余談。「作者が神の位置から小説の人物たちを操ってはいけないとサルトルは言う」といった指摘に関して、サルトルの批判対象となったモーリャックがカトリック作家であり、その「神」において登場人物たちを「操ってる」と見えたということ、それを「こそ」サルトルが批判していたことを忘れぬこと。

2017-06-01 00:37:18
nibuya @cbfn

余談。悪い癖で「食傷するまで」音楽ばかり聴いてさすが限界、どれを聴いても音を脳神経の中で分解してしまいそうになる。それ以前に、シューベルトと言うと「天国的に長い」なんて自動的に口にする連中を我慢するのに苦労し始める。例えば、ショパンが貴族的だって? どこが? と喧嘩腰になる。

2017-06-21 09:44:03
nibuya @cbfn

余談。「シューベルト=天国的に長い」は周知のようにシューマンの評論が淵源の決まり文句だが、ともかく、もしかしたらこの手の決まり文句がやたら目につくのが私の村上春樹敬遠の理由かもしれない。春樹さんは年上だが、広い意味で同世代のせいで「周知の決まり文句」ばかりが気になってしまうのだ。

2017-06-21 09:56:21
nibuya @cbfn

余談。『レス・ノン・ヴェルバ』というエッセイを持ちながら石川淳さんの小説に「物」を感じることはない。鏡花には少なくとも「モノ感」が溢れている。大江さんにはアニマ的モノ臭がある。三島さんは物を求めて観念的であることを自覚していた。小説家としての良し悪しの問題ではさしあたりないが・・

2017-06-22 09:40:54
nibuya @cbfn

私事。それこそ何十年ぶりかで本格的に風邪らしい風邪で寝込む。それはともかく、2000年以降のポリーニさんのピアノが辛い。故障や年齢からくる冴えの鈍化ではなくて録音技師が変わったらしいことから来る問題が、ヘッドホンでしか聴かない僕には大きい。
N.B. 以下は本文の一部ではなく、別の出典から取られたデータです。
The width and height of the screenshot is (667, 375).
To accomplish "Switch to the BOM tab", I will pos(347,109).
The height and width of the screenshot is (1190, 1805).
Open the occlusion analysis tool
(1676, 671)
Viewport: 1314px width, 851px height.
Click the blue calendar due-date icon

芯と位置の曖昧な倍音ばかり膨らんだ音!

2017-06-29 00:48:25
nibuya @cbfn

余談・相変わらずブラームスが聴けない。何が合わないのか・・・寡黙どころか情念的にコントロールの効かない饒舌さ、だろうか。マーラーのそれにはどことなし道化性を感じて嫌いじゃないけれど、ブラームスは・・・まだその「狙い」が見え透いて感じられてしまう身振りが理解できない・・・要は偏見か

2017-06-29 00:54:37
nibuya @cbfn

余談。必要があって読み返そうとした宮川淳さんの文章が全く読めないのに戸惑う。行を追う気力が全くわかないのだ。美術を語る言葉のどうしようもない封鎖感、その数少ない脱出口かもしれないと思っていた宮川さんが読めないのは辛い・・・さしあたりは宮川さんではなくて自分の問題だろうと黙り込む。